_ACTIONS TO TAKE_
**A.** In the post about the SEEC event, who gave the writer the most food for thought from the day?
**B.** Quote the post about the SEEC event, starting at "I was at a SEEC" and ending at "from the day.".

_TEXT UNDER STUDY_
=== Begin Enclosure ===

A call for sites (with a twist)

I was at a SEEC event last week, providing some facilitation for a table of councillors. It was a great event featuring many people already delivering housing and associated infrastructure. Inspiring stuff, but I don’t think anyone will blame me if I say that it was economic adviser Tim Leunig who gave me the most food for thought from the day.

Speaking quickly and with candour he was an excellent closing speaker. There was no shuffling coats on, or packing up of papers, while he set out a challenge for the room. I’ve been turning it over a bit in my mind since, so this post may not be a true reflection of what he said so treat this as “inspired by” rather than “as related by” Tim.

Infrastructure and Housing

One of the most difficult hurdles when delivering housing is the associated infrastructure. Local people, seeing services under pressure, resist more development. And a model of “infrastructure first, housing second” is both difficult to fund and not trusted as a message. However it came across very strongly from everyone that we’ve got to find a way to get infrastructure to accompany house-building and not follow on.

=== End Enclosure ===

_PROVIDED DATA_
=== Begin Enclosure ===

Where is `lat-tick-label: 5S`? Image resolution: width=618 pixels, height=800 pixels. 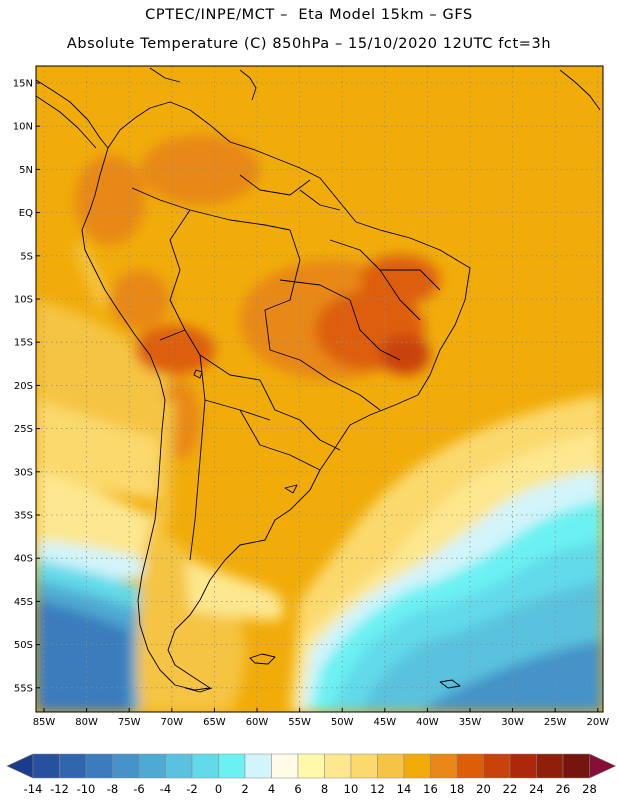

=== End Enclosure ===

_SOLVED PROBLEMS_
**A.** Economic adviser Tim Leunig.

**B.**
I was at a SEEC event last week, providing some facilitation for a table of councillors. It was a great event featuring many people already delivering housing and associated infrastructure. Inspiring stuff, but I don’t think anyone will blame me if I say that it was economic adviser Tim Leunig who gave me the most food for thought from the day.